Krauss has seen the Spanish department change for the better during her four years at Muhlenberg. More great teachers have been hired, additional courses have been added and there has been far more interest from students. For example, the Spanish Club, for which Krauss is secretary, has grown from a handful of members during her freshman year to 80 now.

Students and faculty celebrate the holiday season with their annual departmental party. In preparation, students make traditional Russian food in the home of Dr. Luba Iskold, assistant professor of Russian. Pictured, from left to right, are: Kathryn Flynn '07, Matt Jakubik '06, Aaron Solomon '06, Iana Arutunova '07 and Rachel Courtney '06.

Marx said that classes are focused on the four skills of language learning: speaking, reading, writing and listening comprehension. “This is the liberal arts approach to teaching and learning within our profession and our institution,” she said.

It is department policy to speak the language being studied in class—at all levels, Marx said. “If it is necessary to use English upon occasion, it is done sparingly.”

Students are learning far more than just a language, however.

Roughly half of all language majors and minors study abroad, giving them a chance to become immersed in an entirely different culture.
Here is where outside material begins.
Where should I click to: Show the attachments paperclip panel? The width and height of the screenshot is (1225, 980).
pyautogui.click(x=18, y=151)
And on campus, the department offers a variety of guest speakers and other events, such as International Night, which is highlighted by poetry readings, acting and music in the target language. Recent speakers have included award-winning writer Marjorie Agosín, a Spanish professor at Wellesley College and a literary critic, poet, essayist and human rights activist. Agosín spoke about Chilean poet and Nobel Laureate Pablo Neruda as part of a celebration marking the 100th anniversary of his birth. The day’s events included a Simposio de Estudiantes (Student Symposium) in which Muhlenberg students in the Spanish program presented scholarly papers in Spanish on Neruda’s life and work.

Community service also is a strong component of the department—both locally and internationally.
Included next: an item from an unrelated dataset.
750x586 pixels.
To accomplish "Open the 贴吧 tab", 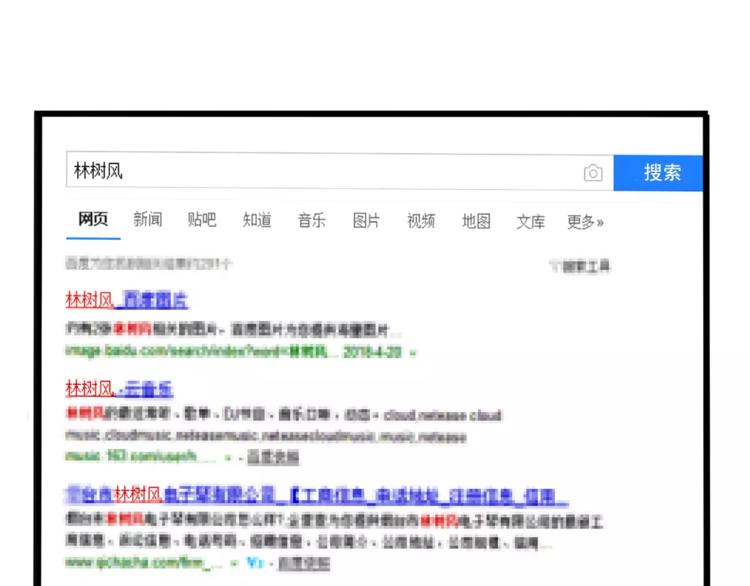I will (202, 221).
The Russian Club, for instance, has collected school supplies for Ukrainian schoolchildren. In the fall of 2004, the French Club organized a fundraiser for the Haitian victims of hurricanes. The group held a raffle on Homecoming Weekend that benefited the residents of Project Pierre Toussaint, a home for boys in Cap Haitien, Haiti. Dr. Eileen Ketchum, visiting assistant professor of French and French Club advisor, said, “The effort was a success both in raising funds and in raising awareness to the plight of the Haitian people.” Ketchum said that the French Club plans to make fundraisers of this nature an annual tradition. Back in Allentown, where the Hispanic population is 26 percent, Associate Professor Erika Sutherland’s advanced course, “Spanish for the Community,” places students in the Latino community as interpreters at law offices, hospitals and other locations.
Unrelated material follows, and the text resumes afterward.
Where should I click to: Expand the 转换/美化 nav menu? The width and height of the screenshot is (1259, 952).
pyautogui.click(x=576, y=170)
“I hope to channel the massive energy brought by our students to serve their [own] needs as well as those of the growing local community of Spanish speakers,” Sutherland said.

Marx, who also headed the language department from 1993-97, expects the department to continue to flourish.

She plans to explore the possibility of establishing honors programs and offering Italian as a major or minor—if current student demand continues. In addition, Marx wants to implement an annual symposium for advanced students, in which all language majors and minors would present their academic work to the community. English won’t be the dominant global language forever.

A new linguistic order eventually will take form, Dr. Kipa said, making it difficult for monolingual speakers to fully participate. That’s why it’s so important for today’s students to know more than one language—so they can understand and communicate with other cultures.

“I wish we took the study of language more seriously,” Kipa said. “You absolutely need it in the global village.”